結果から言うとコッコロ大勝利であった。コッコロとペコリーヌは今日初めてで分からなかったが、試合はどうやら番狂わせだったらしく、周囲の阿鼻叫喚の理由を後から知ることになった。そのおかげで返ってきたお金は元の10倍を超えていた。しかも、ロリっ子(コッコロ)は少ない額と言っていたのになぜか有り金突っ込んでいたらしい。それをさらりと言いのけたコッコロにペコリーヌはドン引きしていた。これがビギナーズラックというものですか、と思いながらペコリーヌはもう帰ろうと提案するが――

 

「賭博なんてもの初めて経験しましたが案外余裕でございましたね、このままの調子で生活費稼いじゃいますか。」

 

あぁ自分の才能が恐ろしい、などと言ってドヤ顔するコッコロは居座る気満々だ。
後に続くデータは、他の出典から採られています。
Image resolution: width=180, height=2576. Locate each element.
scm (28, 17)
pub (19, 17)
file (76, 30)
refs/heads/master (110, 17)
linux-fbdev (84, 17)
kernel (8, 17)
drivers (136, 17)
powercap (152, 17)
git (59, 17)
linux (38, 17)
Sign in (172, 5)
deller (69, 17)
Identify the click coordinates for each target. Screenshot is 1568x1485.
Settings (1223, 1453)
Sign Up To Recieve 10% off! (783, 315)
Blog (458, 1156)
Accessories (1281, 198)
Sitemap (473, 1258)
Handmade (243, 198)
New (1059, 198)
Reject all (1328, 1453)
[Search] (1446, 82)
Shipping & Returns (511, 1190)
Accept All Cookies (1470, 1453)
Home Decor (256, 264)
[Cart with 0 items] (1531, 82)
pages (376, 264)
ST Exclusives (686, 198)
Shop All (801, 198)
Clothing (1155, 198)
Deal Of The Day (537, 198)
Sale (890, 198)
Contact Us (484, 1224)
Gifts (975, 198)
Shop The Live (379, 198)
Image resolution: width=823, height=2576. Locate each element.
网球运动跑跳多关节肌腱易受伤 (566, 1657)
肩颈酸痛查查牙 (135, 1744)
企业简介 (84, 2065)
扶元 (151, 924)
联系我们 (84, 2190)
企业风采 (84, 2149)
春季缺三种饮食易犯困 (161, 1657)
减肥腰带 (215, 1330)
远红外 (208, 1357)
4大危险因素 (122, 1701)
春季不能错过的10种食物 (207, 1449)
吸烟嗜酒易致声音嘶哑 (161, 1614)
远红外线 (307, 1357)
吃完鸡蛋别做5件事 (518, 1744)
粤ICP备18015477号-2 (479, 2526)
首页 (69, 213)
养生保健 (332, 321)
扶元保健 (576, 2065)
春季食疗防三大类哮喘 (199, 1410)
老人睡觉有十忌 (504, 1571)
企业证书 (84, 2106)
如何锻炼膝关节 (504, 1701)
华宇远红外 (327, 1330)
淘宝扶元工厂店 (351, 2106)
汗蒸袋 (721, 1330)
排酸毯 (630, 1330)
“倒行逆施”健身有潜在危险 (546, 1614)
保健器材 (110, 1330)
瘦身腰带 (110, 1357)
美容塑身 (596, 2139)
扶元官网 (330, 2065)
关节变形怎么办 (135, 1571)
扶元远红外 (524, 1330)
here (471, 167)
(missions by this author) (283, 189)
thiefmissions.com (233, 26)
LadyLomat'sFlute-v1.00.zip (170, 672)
説得できぬペコリーヌはただただ祈るしかなかった――が、祈りが通じたのか次もその次もコッコロの予想通りになり、無敗で闘技場を後をすることになった3人、外はすでに日が落ちていた。

 

コッコロとペコリーヌはさっそく宿を探す。現在の所持金だと3人でもそれなりの場所で1ヶ月ほど宿泊が可能だが、ペコリーヌはその誘いを断った。

 

「このままコッコロちゃんにお世話になりっぱなしはわたしのプライドが許しません、なので明日から自分の生活費は自分で稼ごうと思います。」

 

「では明日から別々の行動をするということでよいのですか?」

 

「そうですが、ギルド活動をする場合はどちらかに尋ねるようにしましょう。」

 

「わかりました、ではさっそく宿を早く決めて夕食に行きましょうかペコリーヌさま。今日は景気祝いにいっぱい食べてよいですよ。」

 

「ホントですか⁉やったぁ!さすがはコッコロちゃんです。ヤバいですね☆」

 

そうして、これから泊まる宿屋も決めることができ、陽気に飲食街へ繰り出す【美食殿】であった。




最後のほう駆け足になってすいません、ボキャ貧でございます。